KOLOMRAKYAT.COM: KENDARI – Upaya pengendalian inflasi pangan di Sulawesi Tenggara (Sultra) terus digencarkan oleh Pj Wali Kota Kendari, Muhammad Yusup, dengan menandatangani nota kesepahaman (MoU) kerja sama dengan Kabupaten Buton Selatan dalam rangka Gerakan Nasional Pengendalian Inflasi Pangan di Sultra Tahun 2024.
Penandatanganan ini dilakukan di sela-sela Seminar Nasional 4th Forum Ekonomi Sulawesi Tenggara (Forkestra) 2024 yang diselenggarakan oleh Bank Indonesia di salah satu hotel di Kota Kendari, Kamis (26/9/2024).

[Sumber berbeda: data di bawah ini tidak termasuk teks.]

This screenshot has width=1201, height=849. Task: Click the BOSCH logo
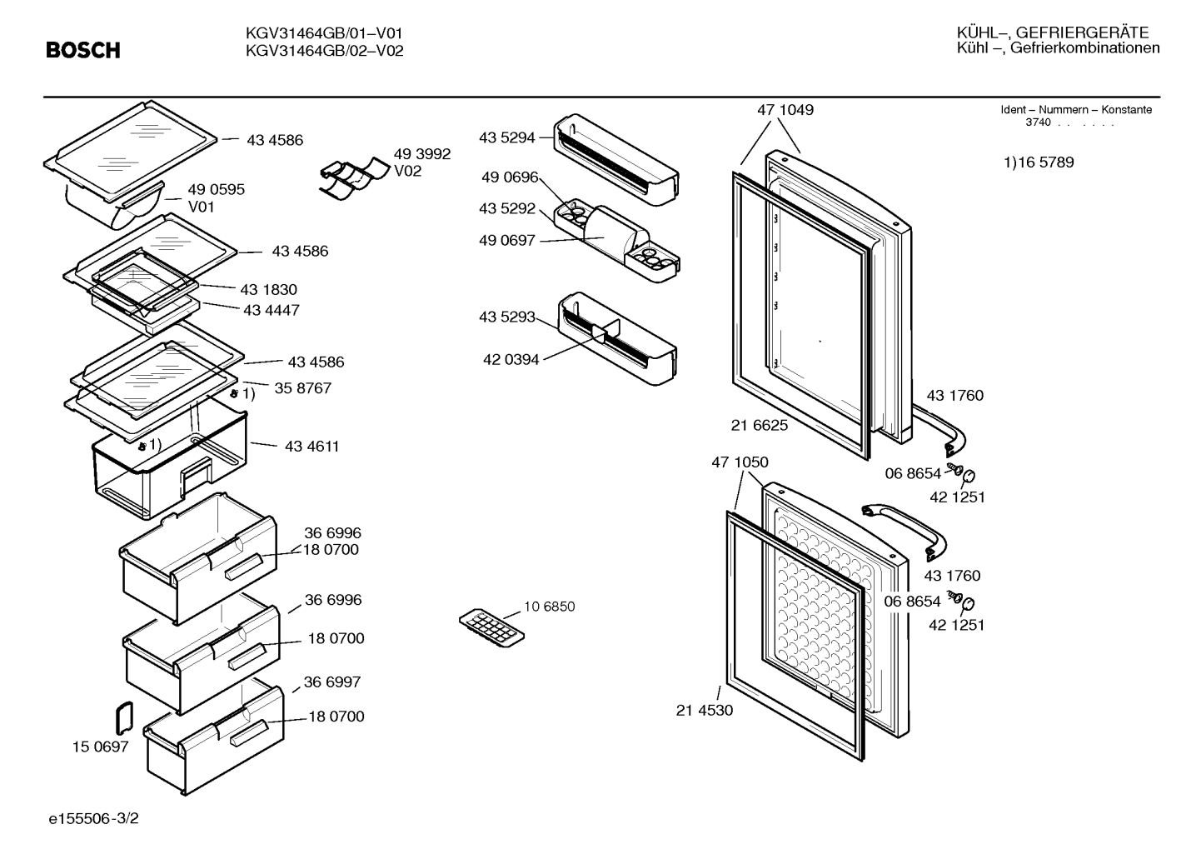coord(83,50)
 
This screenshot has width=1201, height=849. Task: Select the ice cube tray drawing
coord(491,627)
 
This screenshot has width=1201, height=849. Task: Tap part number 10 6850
coord(549,607)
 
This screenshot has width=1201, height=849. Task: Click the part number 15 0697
coord(100,747)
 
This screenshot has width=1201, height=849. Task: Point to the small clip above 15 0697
coord(124,717)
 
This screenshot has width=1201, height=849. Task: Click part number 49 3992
coord(422,154)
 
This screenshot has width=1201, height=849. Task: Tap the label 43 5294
coord(506,137)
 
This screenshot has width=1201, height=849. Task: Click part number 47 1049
coord(785,109)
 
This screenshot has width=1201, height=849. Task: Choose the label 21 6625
coord(760,425)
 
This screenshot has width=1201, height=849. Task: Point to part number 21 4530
coord(704,710)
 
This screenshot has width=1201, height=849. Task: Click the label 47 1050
coord(740,462)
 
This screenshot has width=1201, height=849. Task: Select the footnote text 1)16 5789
coord(1039,162)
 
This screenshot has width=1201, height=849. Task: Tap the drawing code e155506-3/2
coord(94,818)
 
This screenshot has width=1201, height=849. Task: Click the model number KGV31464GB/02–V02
coord(324,51)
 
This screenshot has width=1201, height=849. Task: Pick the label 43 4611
coord(311,447)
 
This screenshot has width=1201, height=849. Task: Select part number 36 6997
coord(331,682)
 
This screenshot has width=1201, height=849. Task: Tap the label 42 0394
coord(511,359)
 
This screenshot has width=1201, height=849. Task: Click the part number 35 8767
coord(303,387)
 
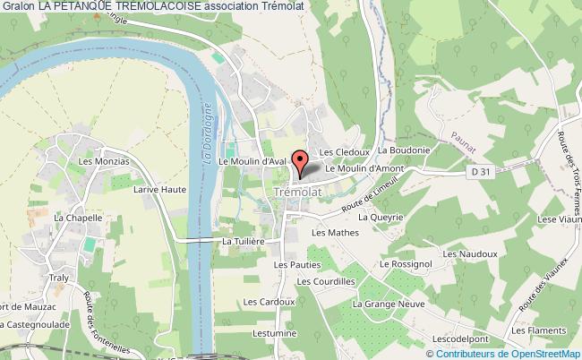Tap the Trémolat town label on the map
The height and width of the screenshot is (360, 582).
point(294,193)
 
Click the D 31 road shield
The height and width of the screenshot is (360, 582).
point(480,171)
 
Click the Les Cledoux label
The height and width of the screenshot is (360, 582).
point(338,151)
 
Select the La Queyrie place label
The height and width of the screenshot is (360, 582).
point(381,217)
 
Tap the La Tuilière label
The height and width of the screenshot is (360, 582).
point(244,241)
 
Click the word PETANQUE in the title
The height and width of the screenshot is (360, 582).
point(98,7)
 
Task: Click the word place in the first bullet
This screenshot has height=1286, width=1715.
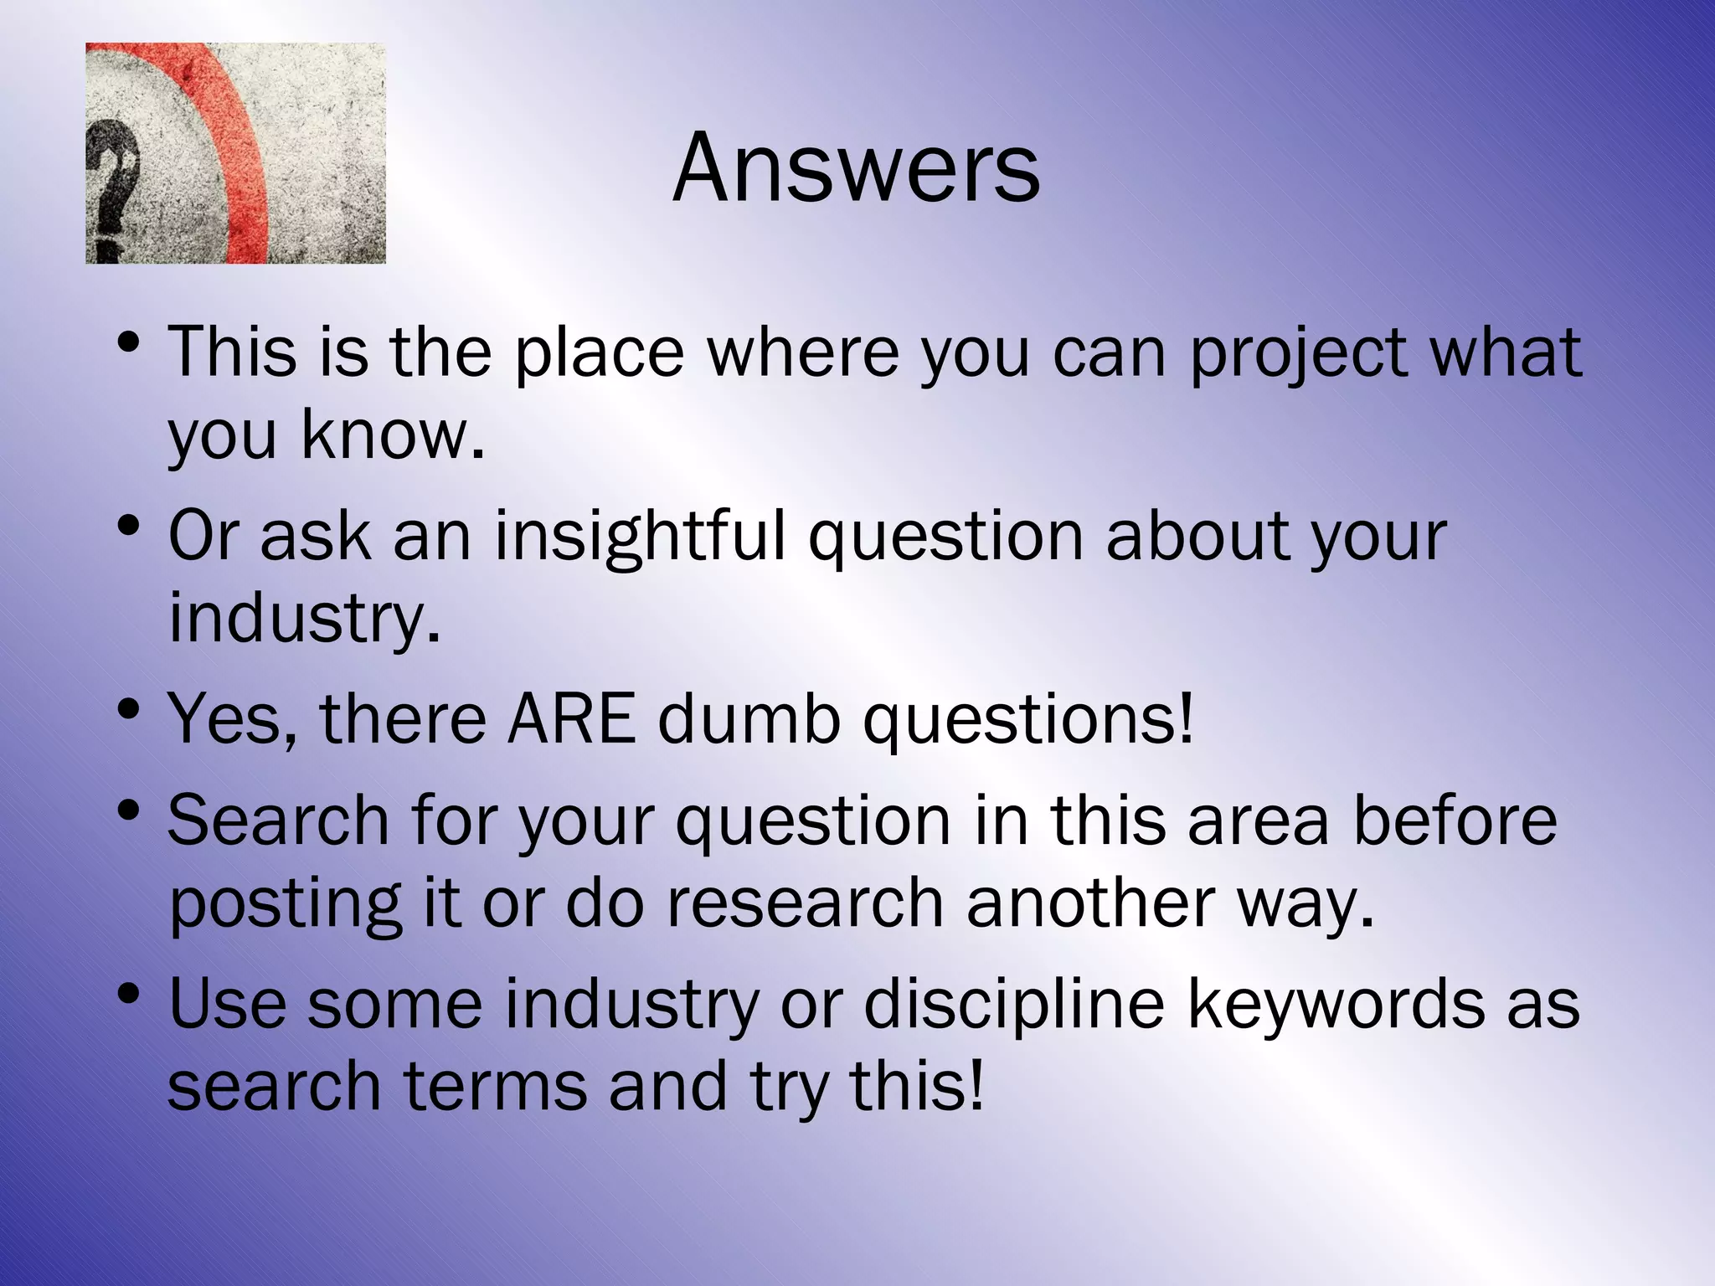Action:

Yusup menyatakan bahwa kerjasama ini merupakan langkah strategis untuk menekan laju inflasi di Sultra.
“Kerjasama ini akan memungkinkan adanya subsidi silang antara Kota Kendari dan Buton Selatan, khususnya di sektor perikanan. Harapannya, langkah ini dapat membantu mengendalikan inflasi,” ujarnya.
Senada dengan Yusup, Kepala Perwakilan Bank Indonesia Sulawesi Tenggara, Doni Septadijaya, mengungkapkan bahwa kegiatan ini sudah berjalan sejak Tahun 2020.
“Tahun lalu, Bank Indonesia mendorong pariwisata Sultra yang merata dan berkelanjutan melalui penerapan stabilisasi ekonomi, ekonomi hijau, dan tata biaya perekonomian. Tahun ini, kami mengangkat tema ‘Mendorong Aglomerasi Industri dan Kerjasama Antar Daerah untuk Meningkatkan Perekonomian Sulawesi Tenggara yang Berkelanjutan’,” jelas Doni.
Ia menambahkan, tema tersebut sejalan dengan upaya pemerintah untuk mendorong stabilisasi ekonomi dengan tepat dan berdampak bagi Indonesia.
Forkestra 2024 dihadiri oleh berbagai pemangku kepentingan, termasuk pemerintah daerah, pelaku industri, dan mahasiswa se-Kota Kendari. Acara ini diharapkan dapat menjadi wadah untuk berkolaborasi dan melahirkan solusi inovatif dalam menghadapi berbagai tantangan ekonomi di Sultra.